#### Text segment
Summer School
HPC in Data Science
18-24 August 2024, Ostrava, Czech Republic
IT4Innovations National Supercomputing Centre
in this page
EUMaster4HPC Summer School welcomes students from universities around the world to get cutting-edge knowledge in HPC and HPC-related technologies for one week, from 18 to 24 August 2024 in Ostrava, Czech Republic.
The Summer School is organised in collaboration with IT4Innovations National Supercomputing Center, which is part of the VSB – Technical University of Ostrava, VSC (Vienna Scientific Cluster) Research Center, which is part of TU Wien (TUW), and MathWorks. These entities will contribute expertise and resources to enrich the experience for all participants.
- When: 18 to 24 August 2024
- Where: Ostrava, Czech Republic
- Topic: HPC in Data Science
- Hosted by IT4Innovations National Supercomputing Center at VSB – Technical University of Ostrava
Travel guide including options of flights to Ostrava is available here.
Registration is open now until 31 May 2024.
To register for the event, please use the registration link based on your affiliation. The participation conditions and respective fees are below.
- EUMaster4HPC programme students: Registrations are closed
- Students of other study programs (external students): Registrations are closed
The Summer School will offer students practical insights into HPC and data analytics, addressing the growing demand for expertise in these areas. Participants will gain competencies in various tools and techniques, empowering them to tackle real-world challenges effectively.
In this summer school, students will learn how to prepare data and understand its characteristics to create meaningful machine learning models on an HPC architecture. For this purpose, we will use open-source programming languages, such as R and Python. The supercomputing infrastructure of IT4Innovations will be used for hands-on exercises, which will be an integral part of all lectures. At the end of the summer school, the student will gain competencies in the following:
- Using a Linux-based HPC environment.

#### Given information

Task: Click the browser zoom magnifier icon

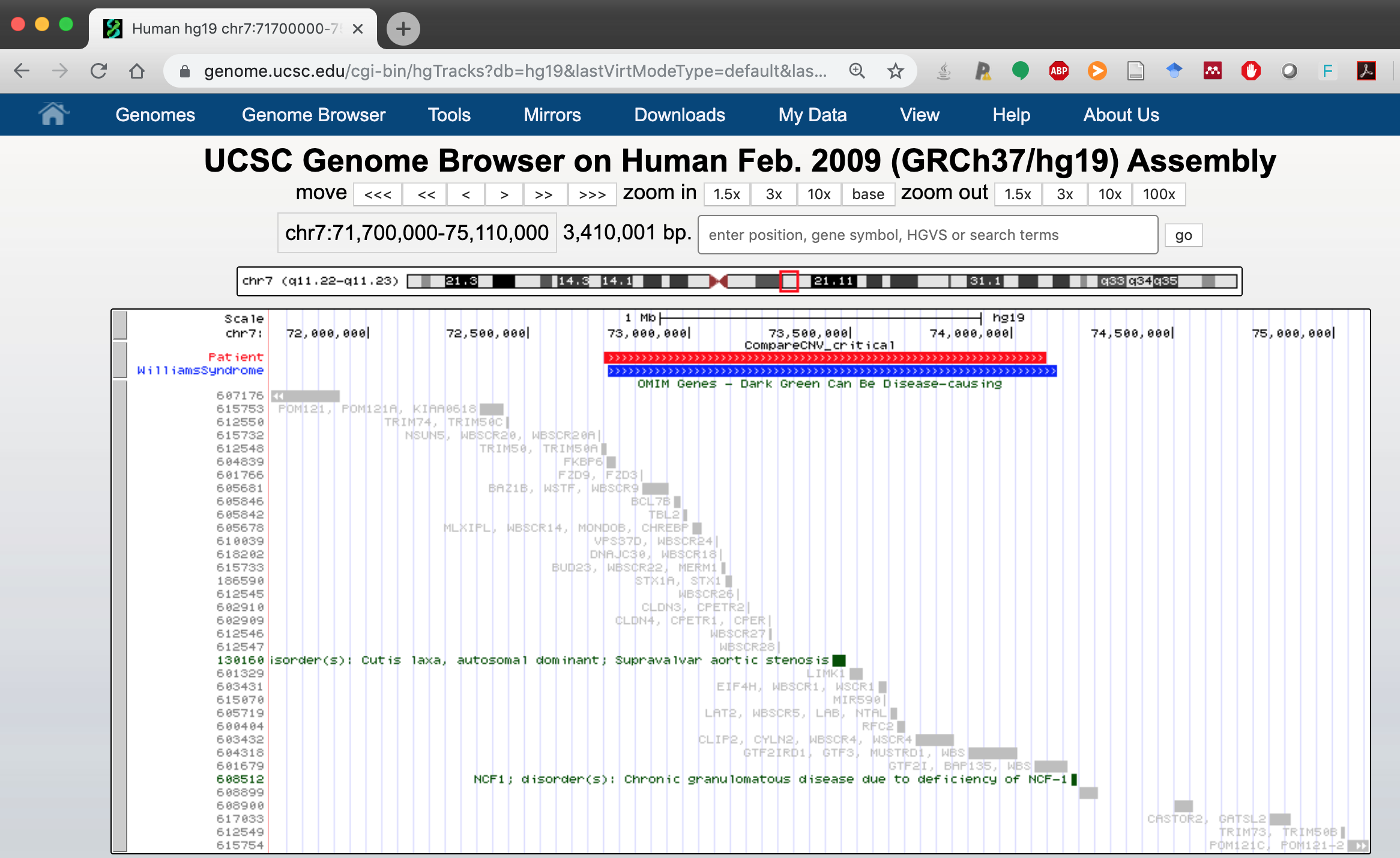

#### Exercise objective
Continue the page about the HPC in Data Science summer school, starting right after its last line.

#### Exercise result
- Understanding the theoretical background of exploratory data analysis and modeling.
- Scale data analysis for Big Data in R and Python.
- Creating basic Machine and Deep Learning models in R and Python.
- Deciding whether to use Machine or Deep Learning methods.
- Building data processing pipelines for Machine or Deep Learning tasks.
- Knowing how to set up and run data analysis in parallel on an HPC cluster with R and Python.
- Parallelisation of Machine and Deep Learning tasks to use multiple compute nodes and/or multiple accelerators (GPUs).
- Using MATLAB tools for HPC and data analysis.
IT4Innovations National Supercomputing Center is a research center active in HPC, Data Analysis, AI, and Quantum Computing and their applications to other scientific fields, industry, and society.
Vienna Scientific Cluster (VSC) is the national supercomputer of Austria, its VSC Research Center is devoted to facilitate the use of high-performance computing in all domains of science and research, it is recognised for its first-class training offer.
MathWorks are the leading producers of technical computing software. Millions of users trust MATLAB® and Simulink® to accelerate the pace of their engineering and science.
Detailed agenda
Saturday 17 August: Arrival of students and guests and check-in to the hotel.
Sunday 18 August: Summer School Welcome event at IT4Innovations.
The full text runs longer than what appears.